■ **ページ抜粋**
------------------------------------------------------------

説明

シート処理装置及び画像形成装置

【課題】シート材の束に整合処理を行うシート処理装置で、装置を大型化することなくサイドフェイスカールが発生したシート材を含むシート材の束に対して幅方向の整合を適切に行うことができるシート処理装置、及びこのシート処理装置を備えた画像形成装置を提供する。
【解決手段】シート材である用紙Sを複数枚重ねて用紙束等として保持するステープルトレイ90と、用紙Sの幅方向の整合を行うジョガーフェンス11と、を有する用紙処理装置において、ステープルトレイ90の上面の水平に対する傾きが30[°]以下であり、用紙Sの下面に当接し、用紙Sを「へ」の字状に曲げるように突出した凸部材である用紙下面押圧部材15を備える。

【発明の詳細な説明】
【技術分野】
【0001】
本発明は、紙やOHPシートなどのシート材を複数枚重ねて整合処理を行うシート処理装置、及び、このシート処理装置を備えるプリンタ、複写機、ファクシミリ等の画像形成装置に関するものである。
【背景技術】
【0002】
従来、画像形成装置として、画像形成部で画像が形成されたシート材に対して、整合処理及び綴じ処理の後処理を行うシート処理装置を備えたものが知られている。このシート処理装置では、搬送されてきたシート材をステープルトレイ上で複数枚積載してシート束とし、シート束に対してシート材の搬送方向の整合を行い、さらに、シート材の搬送方向とシート材の積載方向との両方に直行するシート材の幅方向の整合を行う整合処理を行う。整合処理によって整えられたシート束の綴じ位置に綴じ処理手段であるステープラが針を打ち込むことで綴じ処理を行う。
【0003】
特許文献1に記載のシート処理装置は、シート材の搬送方向について下流側よりも上流側が下方となるように平面状の上面が傾斜したステープルトレイと、ステープルトレイの搬送方向上流側端部に配置された後端基準フェンスと、ステープルトレイの上面の上方に配置された一対のジョガーフェンスとを備える。
このシート処理装置が備えるステープルトレイの上面は、水平に対して45[°]以上傾斜しており、ステープルトレイに供給されたシート材は、ステープルトレイの上面の傾斜に沿ってその自重により搬送方向上流側に滑り落ちる。これにより、シート材の搬送方向後端が後端基準フェンスに突き当たり、シート束の搬送方向の整合が行われる。
【0004】
また、一対のジョガーフェンスはステープルトレイの上面の上方で幅方向の両側に互いが対向するように設けられており、シート材の横幅よりも大きな間隔を開けて待機する待機位置からシート材の幅方向に互いが近づくように移動することができる。待機位置から互いが近づくように一対のジョガーフェンスを移動させて、ジョガーフェンスの幅方向内側面をシート材の幅方向両端に当てることで、ステープルトレイ上に積載されたシート束の幅方向の整合が行われる。

------------------------------------------------------------

■ **データセット部**
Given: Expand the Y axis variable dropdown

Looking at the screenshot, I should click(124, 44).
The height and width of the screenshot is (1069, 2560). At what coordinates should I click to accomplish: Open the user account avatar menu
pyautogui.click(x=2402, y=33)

------------------------------------------------------------

■ **問題の詳細**
シート処理装置の説明について、「このシート処理装置が備えるス」を含む箇所から始め、「束の幅方向の整合が行われる。」で終わるまでの部分を書き出してください。その際、「待機位置」を「初期位置」に置き換えてください。

■ **本演習の解答**
このシート処理装置が備えるステープルトレイの上面は、水平に対して45[°]以上傾斜しており、ステープルトレイに供給されたシート材は、ステープルトレイの上面の傾斜に沿ってその自重により搬送方向上流側に滑り落ちる。これにより、シート材の搬送方向後端が後端基準フェンスに突き当たり、シート束の搬送方向の整合が行われる。
【0004】
また、一対のジョガーフェンスはステープルトレイの上面の上方で幅方向の両側に互いが対向するように設けられており、シート材の横幅よりも大きな間隔を開けて待機する初期位置からシート材の幅方向に互いが近づくように移動することができる。初期位置から互いが近づくように一対のジョガーフェンスを移動させて、ジョガーフェンスの幅方向内側面をシート材の幅方向両端に当てることで、ステープルトレイ上に積載されたシート束の幅方向の整合が行われる。